Collected data entries:
....................
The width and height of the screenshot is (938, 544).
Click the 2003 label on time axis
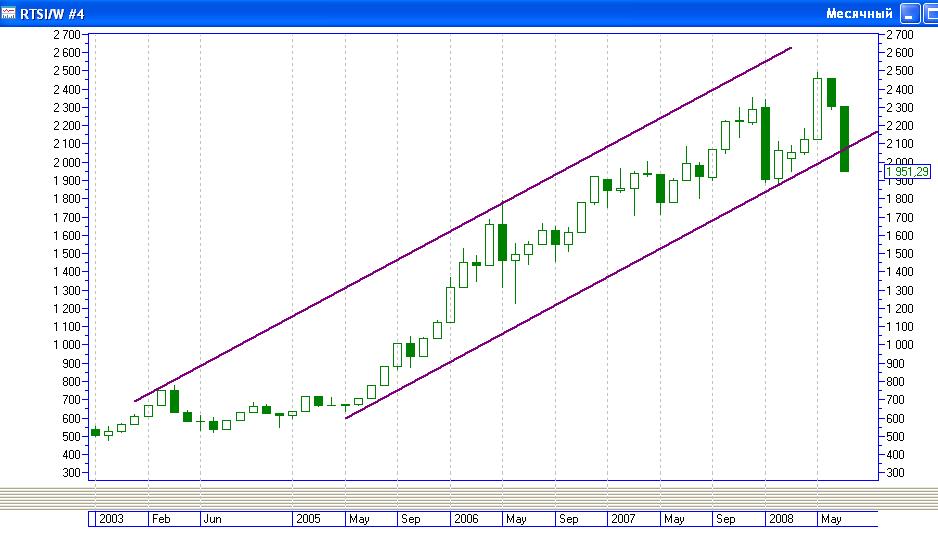pyautogui.click(x=110, y=519)
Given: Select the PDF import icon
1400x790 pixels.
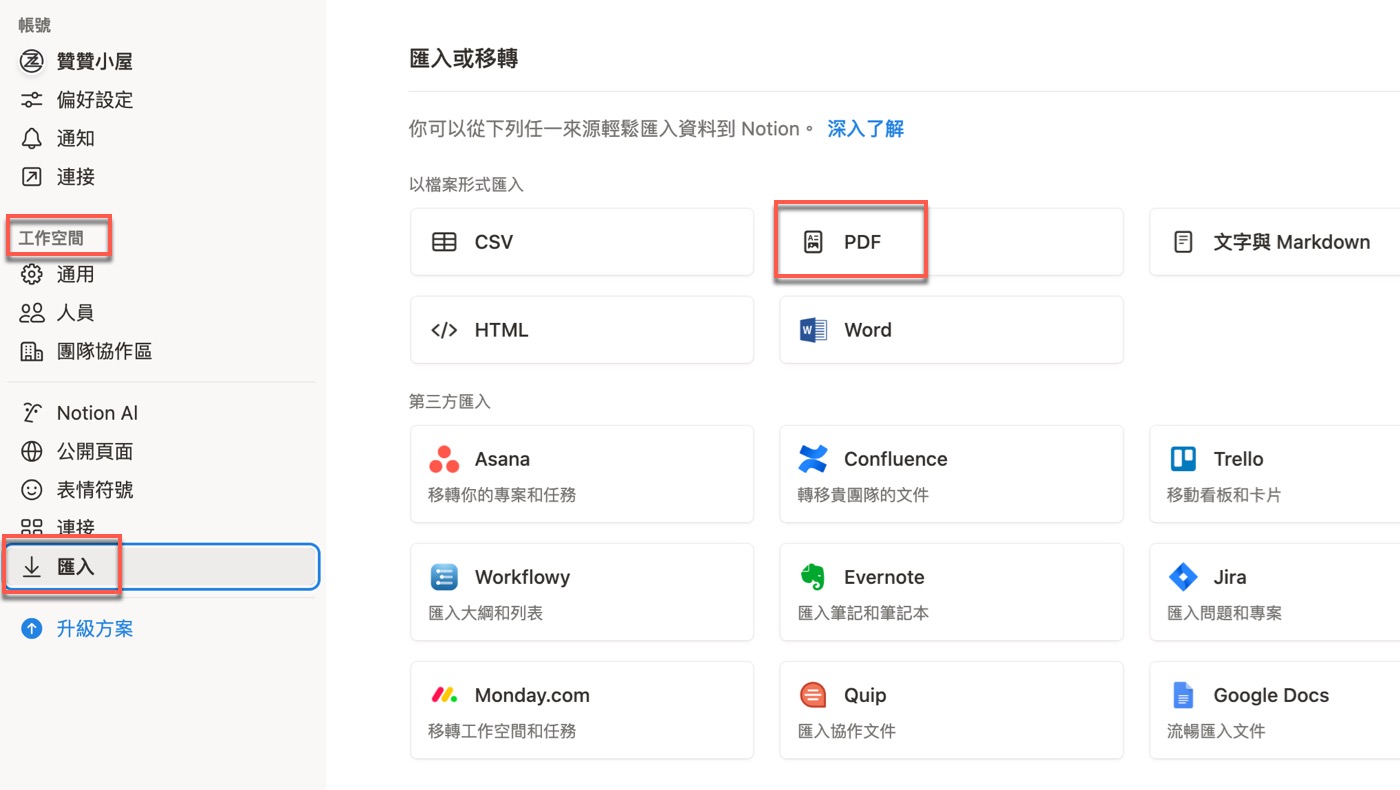Looking at the screenshot, I should (813, 242).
....................
YOUR INSTRUCTIONS: Would you output each entry exactly and leave the pictures behind?

REPLY TO THE EXERCISE:
The width and height of the screenshot is (938, 544).
Click the 2003 label on time axis
pyautogui.click(x=110, y=519)
Given: Select the PDF import icon
1400x790 pixels.
Looking at the screenshot, I should (813, 242).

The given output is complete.